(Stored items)

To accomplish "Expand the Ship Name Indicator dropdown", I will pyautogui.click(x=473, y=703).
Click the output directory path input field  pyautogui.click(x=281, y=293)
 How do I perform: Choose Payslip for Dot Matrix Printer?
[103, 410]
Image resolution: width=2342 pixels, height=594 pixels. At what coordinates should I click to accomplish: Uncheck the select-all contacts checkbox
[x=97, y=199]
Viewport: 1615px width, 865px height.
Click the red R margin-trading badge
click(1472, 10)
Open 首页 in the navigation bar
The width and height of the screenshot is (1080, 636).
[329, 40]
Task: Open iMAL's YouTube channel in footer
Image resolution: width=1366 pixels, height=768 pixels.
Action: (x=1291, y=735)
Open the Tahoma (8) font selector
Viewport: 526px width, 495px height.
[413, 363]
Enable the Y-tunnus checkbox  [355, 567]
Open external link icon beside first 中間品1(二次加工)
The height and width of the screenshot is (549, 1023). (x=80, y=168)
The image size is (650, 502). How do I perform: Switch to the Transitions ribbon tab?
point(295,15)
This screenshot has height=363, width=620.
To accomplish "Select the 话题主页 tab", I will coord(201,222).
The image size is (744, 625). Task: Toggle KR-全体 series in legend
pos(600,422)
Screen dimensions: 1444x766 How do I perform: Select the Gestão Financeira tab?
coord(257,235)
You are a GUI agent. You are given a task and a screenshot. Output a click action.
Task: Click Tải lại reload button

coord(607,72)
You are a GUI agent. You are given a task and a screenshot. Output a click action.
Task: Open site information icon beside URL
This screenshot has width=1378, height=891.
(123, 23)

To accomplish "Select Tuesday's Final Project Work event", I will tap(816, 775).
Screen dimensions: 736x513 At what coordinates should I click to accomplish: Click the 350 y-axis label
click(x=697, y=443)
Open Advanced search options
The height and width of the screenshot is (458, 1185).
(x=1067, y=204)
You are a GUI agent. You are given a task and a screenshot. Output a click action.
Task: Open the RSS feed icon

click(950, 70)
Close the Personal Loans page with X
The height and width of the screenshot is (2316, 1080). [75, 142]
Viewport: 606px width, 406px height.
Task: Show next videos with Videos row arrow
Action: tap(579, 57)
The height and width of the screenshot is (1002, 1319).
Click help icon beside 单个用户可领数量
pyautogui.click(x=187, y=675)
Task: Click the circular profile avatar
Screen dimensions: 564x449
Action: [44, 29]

• _WORK INSTRUCTIONS_:
In the records above, the line with "The width and" marks the start and the line with "Enable the Y-tunnus" marks the end; copy that stretch exactly, both lines included, and nothing else.

• _OUTPUT BELOW_:
The width and height of the screenshot is (1080, 636).
[329, 40]
Task: Open iMAL's YouTube channel in footer
Image resolution: width=1366 pixels, height=768 pixels.
Action: (x=1291, y=735)
Open the Tahoma (8) font selector
Viewport: 526px width, 495px height.
[413, 363]
Enable the Y-tunnus checkbox  [355, 567]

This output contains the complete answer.